Passage provided:
^^^^^^^^

What is the justification behind this IV?

## Exercise 7

The reduced form model using `samesex` is

* $kidcount = \pi_1 + \pi_2 nonmomi + \pi_3 black + \pi_4 educ + \pi_5 age + \pi_6 age^2 + \pi_7 samesex + v$.

Using your function `lm_ols`, run the reduced form regression for `kidcount`. 

Report your results in the following table:

**TABLE 2: Estimates of $\pi_7$ in the first stage regression**

|                           | $\widehat{\pi}_7$  |
|---------------------------|--------------------|
| Point estimate            | 0.00               |
| Standard error            | 0.00               |
| t-statistic               | 0.00               |

Interpret your results: Is `samesex` a good instrument?

(In your code, use the matrix naming convention from the lecture (where you split $X$ in $X_1$ and $X_2$ and likewise with $Z$).)

## Exercise 8

Write a function `lm_iv` that takes the arguments `Y` and `X_1`, `X_2`, `Z_1`, and `Z_2` and returns

* a vector containing the IV estimator;

* a matrix containing the estimated asymptotic covariance of $\widehat{\beta}^{IV}$.


## Exercise 9

Use your function `lm_iv` to obtain $\widehat{\beta}^{IV}$, and the function `lm_inferenece` to obtain its standard error and t-statistic and report your results in Table 1 above.

^^^^^^^^

Recorded data:
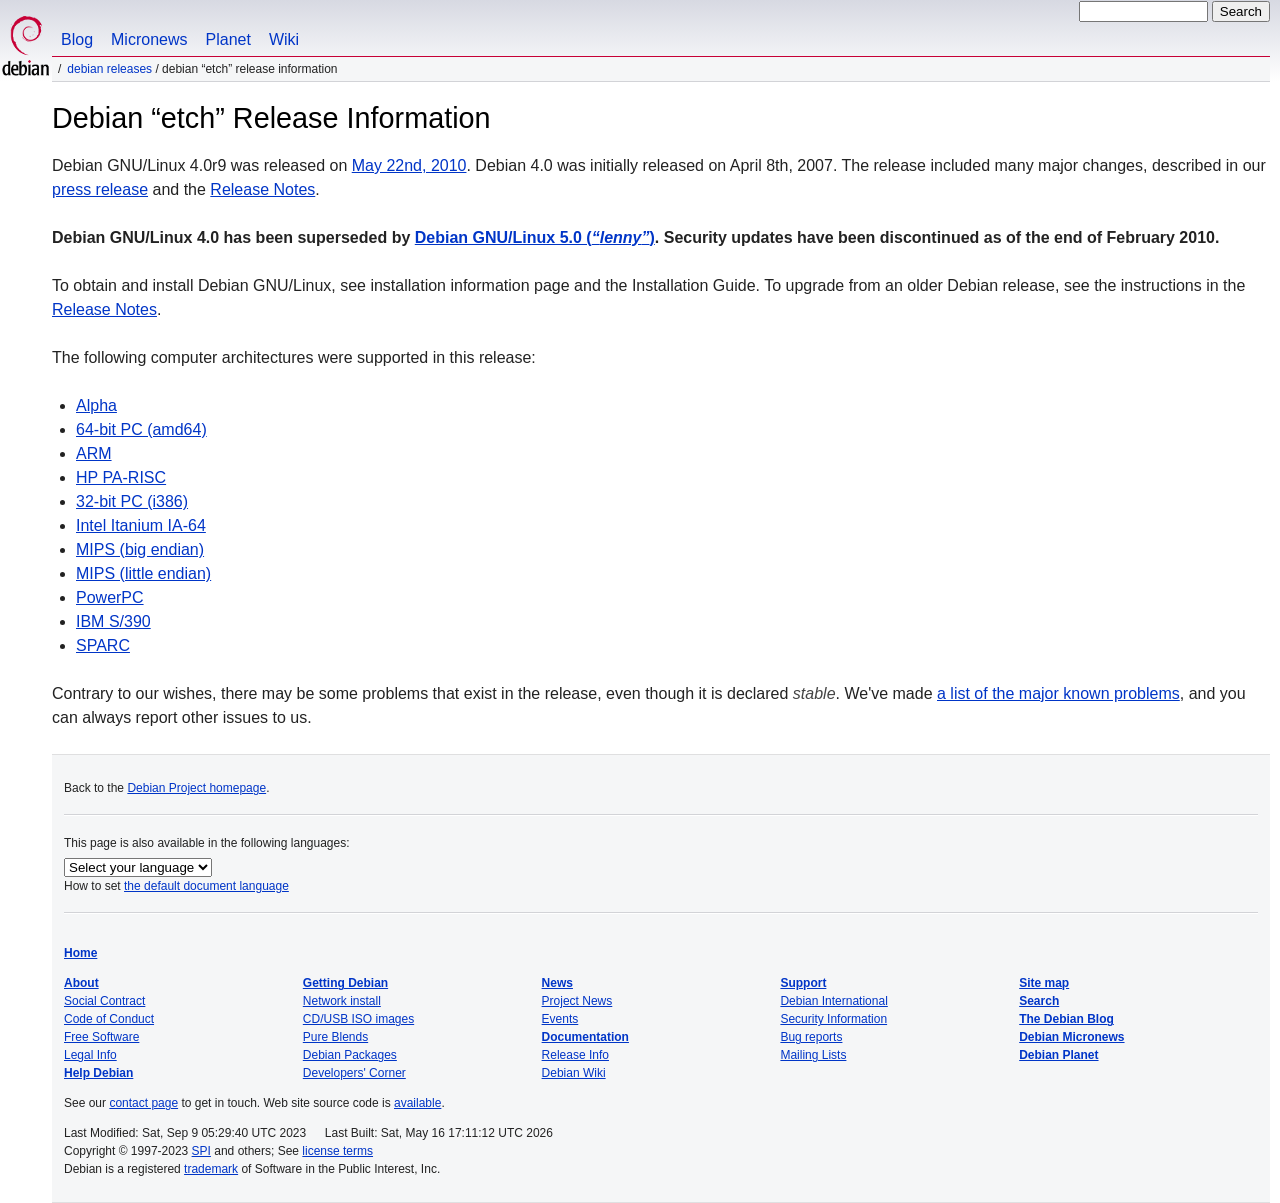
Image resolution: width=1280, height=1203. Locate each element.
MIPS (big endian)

^^^^^^^^

Work to do:
#1 Answer these questions from the IV exercises, one answer per line, marked as the questions are:
(a) Which function is used to run the reduced form regression for `kidcount`?
(b) Which arguments does the function `lm_iv` take?
(c) What two things does `lm_iv` return?
#2 Reproduce word for word the part of the IV exercises that begins at the words "## Exercise 9" and stops after "Table 1 above.".
The lines are separate material, apart from the IV exercises.

In response:
#1
(a) `lm_ols`
(b) `Y`, `X_1`, `X_2`, `Z_1`, and `Z_2`
(c) A vector containing the IV estimator, and a matrix containing the estimated asymptotic covariance of $\widehat{\beta}^{IV}$

#2
## Exercise 9

Use your function `lm_iv` to obtain $\widehat{\beta}^{IV}$, and the function `lm_inferenece` to obtain its standard error and t-statistic and report your results in Table 1 above.